# Burnsville, NC



## Har (Oct 16, 2002)

Will porbaly have use of a place here/Alpine Village this summer. Will take my road bike and moutain bike. Can anyone tell me what the riding is like, esp on the road?? The mountain bike will be used primarily to just cruise around some with my girlfriend on her bike. Keeps her happy and involved!!

Thanks


----------



## ridgerider (Feb 6, 2004)

You know those flashing signs you see in construction zones that say "Expect Delays"? If they had such a sign for cyclists in Burnsville, it'd say "Expect Hills".

Is Alpine Village on NC 80 near the golf course? If so, you're about a three mile climb away from Buck Creek Gap and the Blue Ridge Parkway. From there you can take off north toward Crabtree Meadows and Little Switzerland or south toward Mount Mitchell and Craggy Gardens. The Parkway is wonderful road riding...challenging cycling on a scenic road.

The Parkway from Buck Creek Gap south toward Asheville sustained some major damage during our late summer/early fall tropical storms. Hopefully it will be open by the time you visit. 

The proprietors at the Celo Inn near Burnsville and the Bicycle Inn in Bakersville can hook you up with lots of loop routes through the area.


----------



## jppe (Jan 22, 2004)

The Burnsville Metric is an annual ride that starts and ends in the square in Burnsville. It's a nice route and I'm guessing it is probably still marked although I'd suggest getting a route sheet before going out solo. There aren't any serious grunts on the route and almost 20 miles of it is along the Toe River and pretty flat. You can even race the train in the area if it happens to come by. Most of the route is rolling with some really nice rural scenary.

There is some really wonderful cycling in that area so be sure and pack your road bike.

If you're a golfer be sure and bring you clubs and play Mt Mitchell Golf Club. The back 9 there is as good as it gets.


----------



## Maj.Taylor (Sep 26, 2004)

I cannot tell you the route, except that it does track along the river for quite a bit, but you can actually get in a 50 mile ride that is almost entirely flat. (Seriously. I didn't believe it at first either.) The biggest hill you'll encounter will be coming back into Burnsville itself. You might check at the Nu-Wray Inn for a map from long ago when a touring club used it as a base for a weekend excursion in late September. Maybe, and only maybe, they might have a map from those many years ago. You can also ride to the top of Mt. Mitchell from Burnsville. I cannot remember the distance, but it's not outrageous. And at the very least, do have at least one breakfast at the Nu-Wray Inn.
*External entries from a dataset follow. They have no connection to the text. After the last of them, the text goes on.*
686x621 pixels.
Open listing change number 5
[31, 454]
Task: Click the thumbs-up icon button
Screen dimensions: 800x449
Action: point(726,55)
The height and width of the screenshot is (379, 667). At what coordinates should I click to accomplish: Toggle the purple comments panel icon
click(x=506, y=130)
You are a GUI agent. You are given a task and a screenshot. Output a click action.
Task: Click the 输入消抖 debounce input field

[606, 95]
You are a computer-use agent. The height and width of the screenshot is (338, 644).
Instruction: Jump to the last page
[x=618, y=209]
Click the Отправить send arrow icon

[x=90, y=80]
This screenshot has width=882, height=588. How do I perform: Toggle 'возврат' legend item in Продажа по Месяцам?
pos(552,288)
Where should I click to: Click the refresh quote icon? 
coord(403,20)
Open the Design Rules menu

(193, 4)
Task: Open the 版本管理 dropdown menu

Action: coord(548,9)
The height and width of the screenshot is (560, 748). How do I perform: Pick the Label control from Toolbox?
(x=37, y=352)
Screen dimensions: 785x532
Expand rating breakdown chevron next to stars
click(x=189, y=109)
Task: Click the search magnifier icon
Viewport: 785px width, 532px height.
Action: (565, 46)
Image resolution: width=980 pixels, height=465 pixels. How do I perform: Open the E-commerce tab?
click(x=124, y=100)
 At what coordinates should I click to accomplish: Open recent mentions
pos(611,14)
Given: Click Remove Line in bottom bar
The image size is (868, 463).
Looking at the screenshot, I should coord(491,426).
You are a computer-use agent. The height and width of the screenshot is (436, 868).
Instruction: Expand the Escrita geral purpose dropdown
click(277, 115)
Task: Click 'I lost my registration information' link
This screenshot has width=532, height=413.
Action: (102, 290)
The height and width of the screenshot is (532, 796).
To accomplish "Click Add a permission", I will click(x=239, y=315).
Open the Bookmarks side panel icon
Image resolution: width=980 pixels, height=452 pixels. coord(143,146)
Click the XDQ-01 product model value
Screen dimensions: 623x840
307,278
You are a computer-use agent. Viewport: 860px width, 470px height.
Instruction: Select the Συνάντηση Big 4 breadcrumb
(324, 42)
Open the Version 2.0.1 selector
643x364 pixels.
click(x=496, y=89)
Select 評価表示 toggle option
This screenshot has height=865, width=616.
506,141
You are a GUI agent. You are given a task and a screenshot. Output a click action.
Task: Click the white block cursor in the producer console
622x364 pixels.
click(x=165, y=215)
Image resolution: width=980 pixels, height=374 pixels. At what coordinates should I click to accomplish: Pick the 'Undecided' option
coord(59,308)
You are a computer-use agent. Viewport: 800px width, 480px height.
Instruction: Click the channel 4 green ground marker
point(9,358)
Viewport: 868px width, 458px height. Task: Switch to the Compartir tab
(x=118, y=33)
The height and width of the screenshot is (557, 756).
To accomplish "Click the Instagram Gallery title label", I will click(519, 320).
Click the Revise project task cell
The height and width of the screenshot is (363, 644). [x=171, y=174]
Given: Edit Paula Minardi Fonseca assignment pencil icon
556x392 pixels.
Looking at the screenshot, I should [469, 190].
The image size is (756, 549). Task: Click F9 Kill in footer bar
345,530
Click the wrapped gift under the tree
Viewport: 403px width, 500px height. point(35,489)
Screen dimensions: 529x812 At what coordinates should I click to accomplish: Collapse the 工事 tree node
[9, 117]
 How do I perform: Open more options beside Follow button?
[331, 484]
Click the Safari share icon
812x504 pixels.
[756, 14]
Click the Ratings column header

It has southern cooking that cannot be beat.


----------



## AllUpHill (Jan 1, 2002)

I have done a ride out of Burnsville to the top of Mitchell. I made a great loop by getting to the parkway via NC80, then after Mitchell I descended the parkway by taking this crazy dirt road from Craggy Gardens down to Barnardsville, then another crazy gravel rode over some mountain to Pensacola, which led me back to Burnsville. I think the mileage should be 80 something, assuming you don't get royally lost looking for the Barnardsville road as I did. Truely spectacular, needless to say. I've only done that ride once as I'm not from the area, and I remember every visual detail of the experience as if I've done it dozens of times. I have a profile of the ride here:

http://filebox.vt.edu/users/mshelbur/NCprofiles/

Just click on the Mitchell link. Also, check out the Roan Mtn ride, which was another monster loop I did out of Burnsville. If you want the exact routes for these rides, I can give them to you, but it goes without saying, they both take some balls......... climbing and mileage that are not to be taken lightly. Probably not something suitable for cruising around with the girlfriend unless she's a pro. I'm positive I overlapped parts of the Burnsville metric, however.


----------